*TO BE DONE:* Lay out the material below as a Markdown table with the columns Row and Entry, giving each line its number and leaving out blank lines. Begin at the line that has "The height and", stop after the line that has "Action: [x=585, y=41]", and omit the pictures.

*RECORD EXTRACTS:*
•••••

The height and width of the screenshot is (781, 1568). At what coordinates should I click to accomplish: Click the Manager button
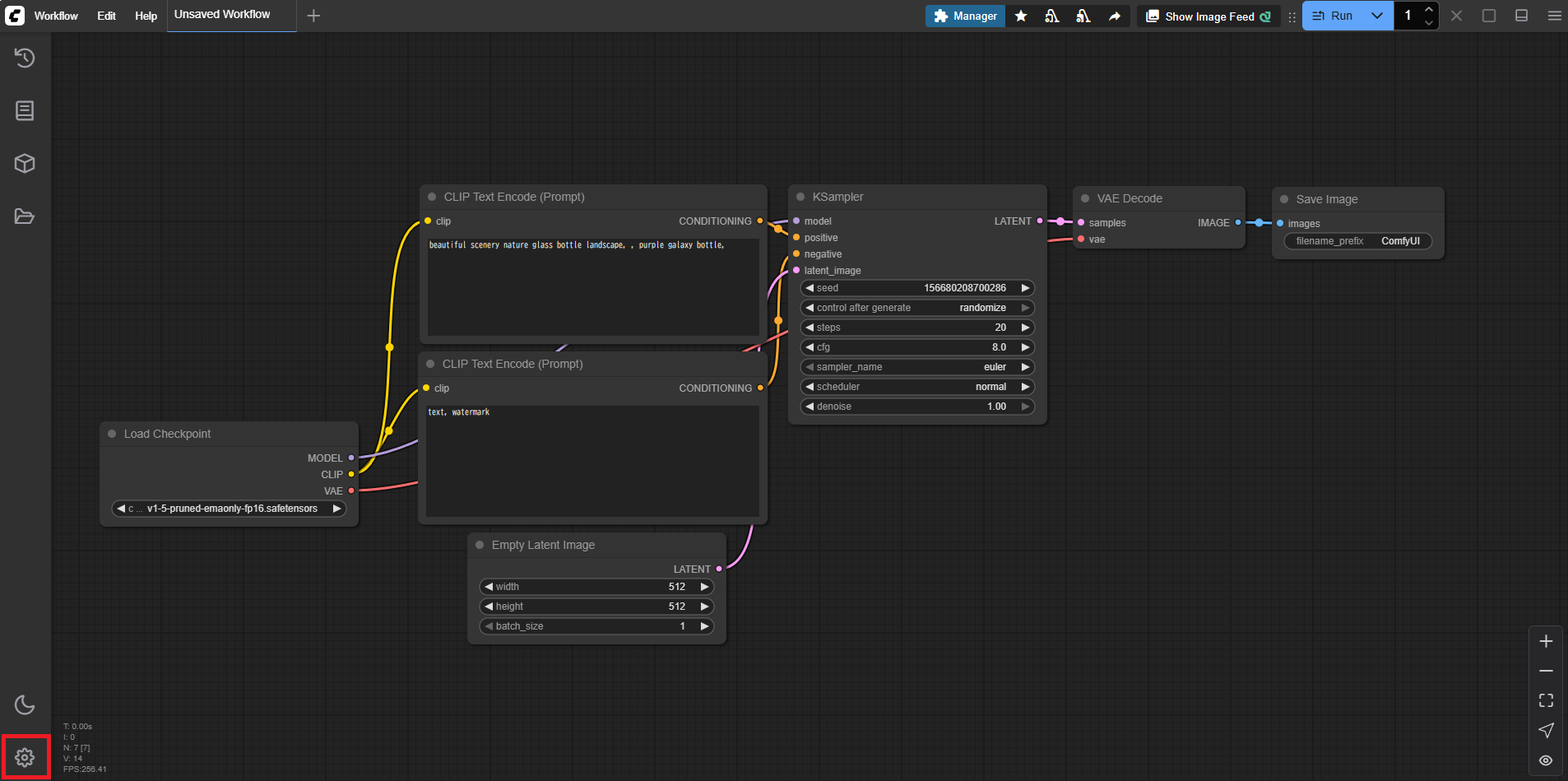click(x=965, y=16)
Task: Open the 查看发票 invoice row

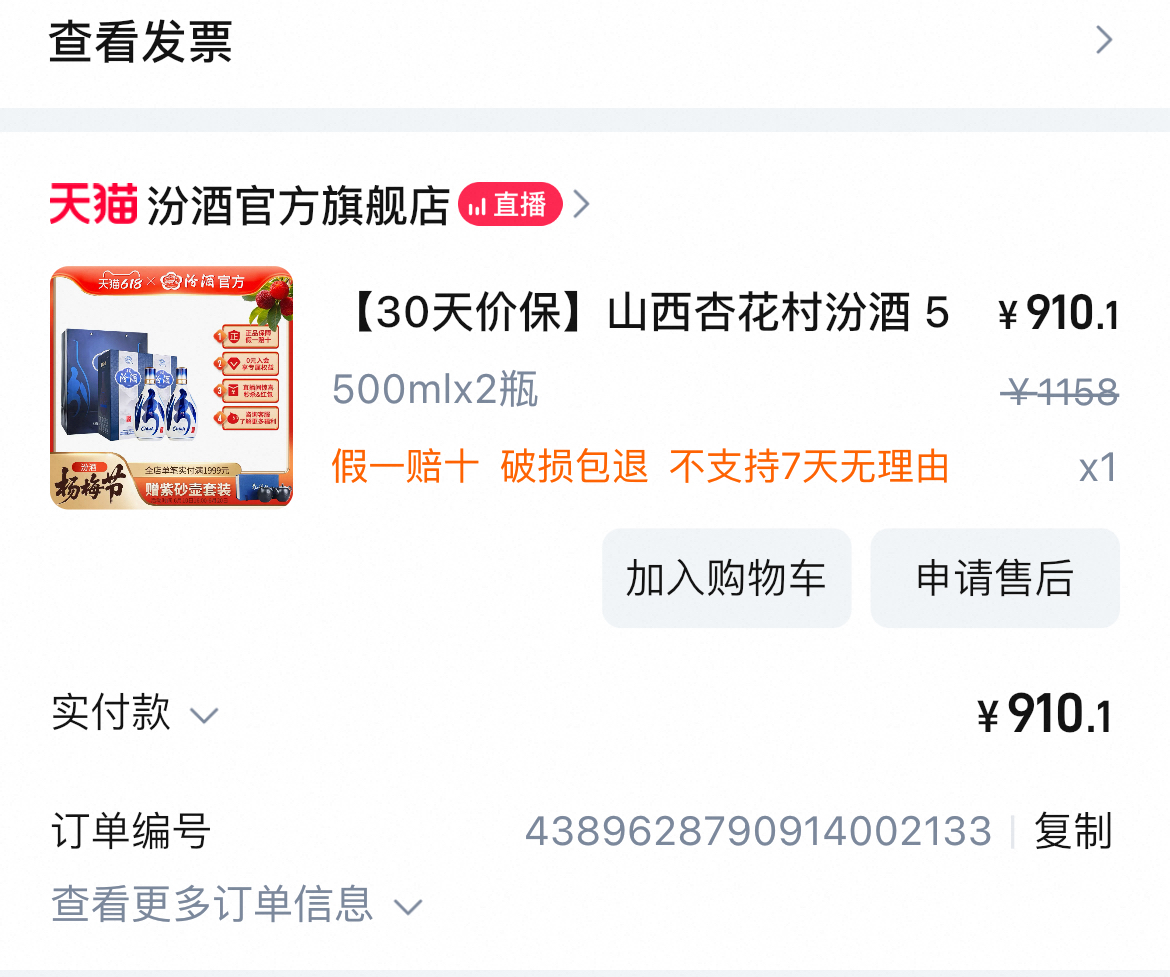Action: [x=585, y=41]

•••••

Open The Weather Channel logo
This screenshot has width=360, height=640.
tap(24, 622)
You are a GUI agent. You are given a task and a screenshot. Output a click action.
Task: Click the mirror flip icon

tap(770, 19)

•••••

*OUTPUT:*
| Row | Entry |
|---|---|
| 1 | The height and width of the screenshot is (781, 1568). At what coordinates should I click to accomplish: Click the Manager button |
| 2 | click(x=965, y=16) |
| 3 | Task: Open the 查看发票 invoice row |
| 4 | Action: [x=585, y=41] |